À la demande expresse du ministère de l’Immigration, de la Francisation et de l’Intégration (MIFI), les autorités fédérales ont annoncé le resserrement à venir des conditions d’accès au permis de travail post-diplôme (PTPD) pour certains établissements d’enseignement du Québec.
Cette mesure, qui entrera en vigueur à l’automne 2023, pourrait bien changer la physionomie de la formation collégiale, de même que celle des étudiants étrangers du Québec.
Un permis de travail (très) ouvert
Le PTPD est un permis de travail ouvert d’une durée allant jusqu’à 3 ans, calculée selon celle du programme d’études complété par le demandeur. Un permis ouvert signifie que son titulaire peut travailler pour n’importe quel employeur, n’importe où au Canada — même s’il a étudié au Québec.
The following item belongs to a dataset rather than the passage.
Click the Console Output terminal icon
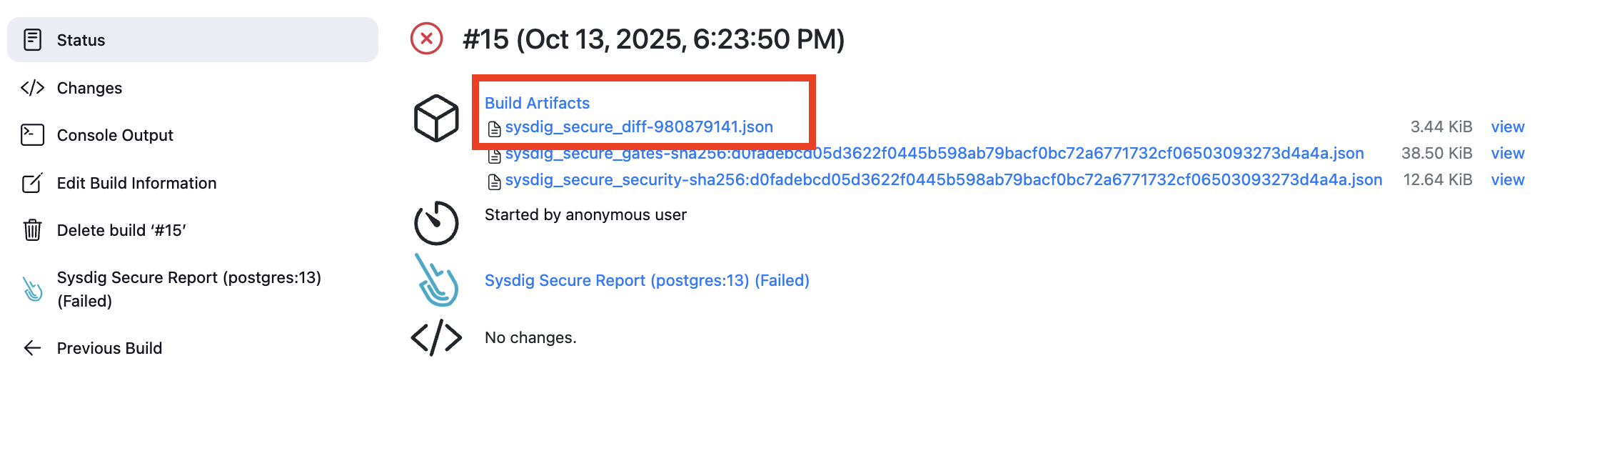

Traditionnellement, les conditions d’accès à ce permis sont très libérales. L’étudiant étranger doit :
- suivre un programme à temps plein d’une durée minimale de 8 mois,
- dispensée par un établissement d’enseignement désigné (EED),
- et présenter une demande complète, dans les 180 jours qui suivent l’obtention de son diplôme ou de son certificat (l’étudiant devra avoir pris ses dispositions pour conserver un statut au Canada si son permis d’études expire dans ce délai).
Une fois ces conditions remplies, l’accès au PTPD se fait de plein droit, au terme d’une démarche simplifiée, puisque le programme relève uniquement du fédéral. Aucune démarche n’est réalisée auprès du MIFI dans le cadre du PTPD.
Pour finir, le titulaire du PTPD a la possibilité de rattacher un époux ou un conjoint de fait à son permis, conférant ainsi à ce dernier un permis de travail ouvert de durée équivalente.
Une singularité québécoise
Or, à compter du 1er septembre 2023, une condition supplémentaire va venir s’ajouter à la liste existante. Les étudiants devront avoir suivi un programme dans un établissement d’enseignement non seulement désigné, mais aussi subventionné. En d’autres termes, les étudiants étrangers inscrits dans un établissement privé non subventionné ne seront plus admissibles au PTPD.
Qu’entend-t-on par « établissement privé non subventionné » ? Selon les termes de la Commission d’évaluation de l’enseignement collégial (CEEC), il s’agit « d’établissements à but lucratif pour lesquels la ministre responsable de l’Enseignement supérieur délivre, selon certaines conditions, un permis les autorisant à offrir une formation collégiale. » La Commission ajoute que, « dans les faits, les établissements de cette catégorie offrent un ou des programmes, de courte durée, dans un domaine spécifique à un programme d’études techniques. Généralement, les programmes qu’ils offrent sont destinés aux adultes et conduisent à une attestation d’études collégiales (AEC). »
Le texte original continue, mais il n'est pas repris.